The last coup attempt came after Chavez attempted a shakeup of the management of Petroleos de Venezuela (PDVSA), the state-owned oil company. He has since sought to placate the directors of this Venezuelan state-within-a-state, and oil production proceeded without interruption during the recent employers’ strike.

Despite these overtures, as well as Chavez’s acceptance of conditions dictated by the International Monetary Fund for the repayment of the country’s $38 billion foreign debt, the Bush administration sees the former paratrooper colonel’s populism as dangerous, and his friendly ties to Cuba’s Fidel Castro as unacceptable.

The right-wing Republican circles that form the Bush administration’s key base of political support are speaking in hysterical terms about the threat of upheaval in Latin America and are demanding a more aggressive US policy.

Constantine Menges, a senior fellow in the Washington office of the Hudson Institute and a leading figure in the Reagan administration’s National Security Council, wrote a recent column in the Washington Times asserting: “We must prevent a nuclear-armed Axis of Evil in the Americas.” He predicted that the anticipated election October 27 of Workers Party (PT) candidate Luiz Inacio “Lula” da Silva in Brazil would strengthen both Chavez and Castro and form the basis for an anti-American bloc. Menges branded Lula “a supporter of terrorism,” and predicted he would “permit covert support to be given to bring about anti-American regimes in Bolivia, Colombia, Ecuador and Peru.”

Similarly, Faith Whittlesey, chairman of the Institute of World Politics and a Senior White House aide under Reagan, wrote a column warning, “As Washington focuses on Afghanistan and Iraq, a time bomb ticks in our hemisphere.”

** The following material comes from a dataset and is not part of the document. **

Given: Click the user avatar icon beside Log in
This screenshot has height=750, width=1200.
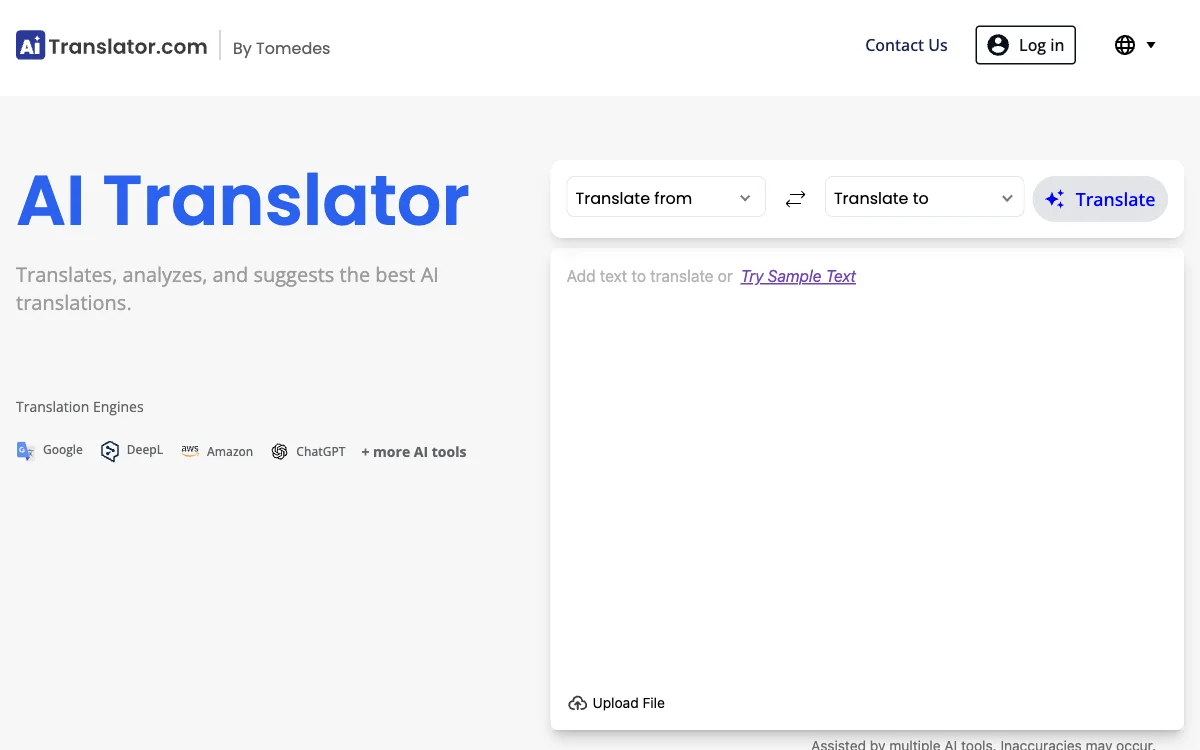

She continued: “Brazil—which occupies half a continent, has borders with every country in South America save two, and has more people and a larger economy than Russia—would soon be ruled by a radical anti-US leftist.” Whittlesey echoed the charge that Lula and the PT are supporters of terrorism and suggested that he be denied a visa should he attempt to visit Washington.

These extreme right-wing circles that dominate US foreign policy are responding to the accelerating political disintegration in Latin America, under the impact of mounting economic crisis, poverty and unemployment. Recent elections have seen the electoral collapse of the traditional ruling parties and unanticipated success for a series of candidates making populist denunciations of the economic policies prescribed by Washington and the IMF.

Lula’s projected two-to-one victory over the candidate of the ruling coalition, Jose Serra, in Sunday’s Brazilian ballot is only the most prominent example. In Ecuador, Lucio Gutierrez, a retired colonel who led the storming of the Congress in Quito in 2000, resulting in the downfall of the government of President Jamil Mahuad, won the first round of presidential elections last Sunday. Unemployment in the country is nearing 10 percent, while the number listed as underemployed stands at 32 percent. More than 2 million have left the country in search of work. Earlier this year in Bolivia, Evo Morales, who denounced the IMF and ran as the advocate of the country’s coca growers, came close to winning the presidential race.

While all of these candidates have—like Venezuela’s Chavez—combined populist rhetoric with pledges to uphold the essential framework of “structural adjustment” economic policies introduced by former regimes, the administration in Washington sees the evident shift in Latin American politics as a threat to its undisputed hegemony in the region. It likewise fears that the turn toward populism will arouse rising expectations among the Latin American working class and oppressed masses, posing the danger of a new wave of revolutionary upheavals on the continent.